Work item ▸ Your job is to transcribe all the records that follow, excluding any pictures.

----

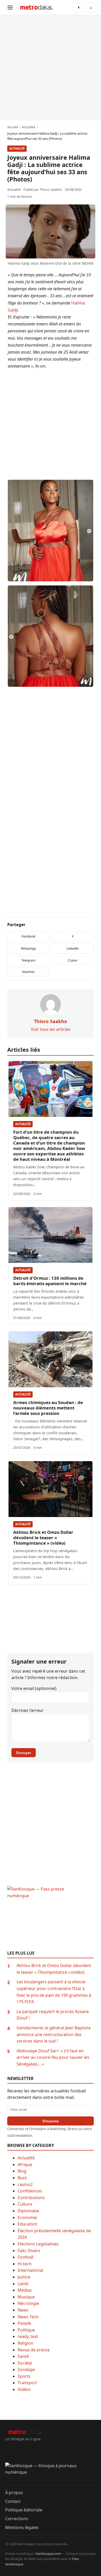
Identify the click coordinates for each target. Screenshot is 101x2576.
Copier (72, 960)
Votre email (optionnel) (33, 1688)
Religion (25, 2343)
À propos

----

Output for this task ▸
Identify the click coordinates for each target. Screenshot is 101x2576.
Copier (72, 960)
Votre email (optionnel) (33, 1688)
Religion (25, 2343)
À propos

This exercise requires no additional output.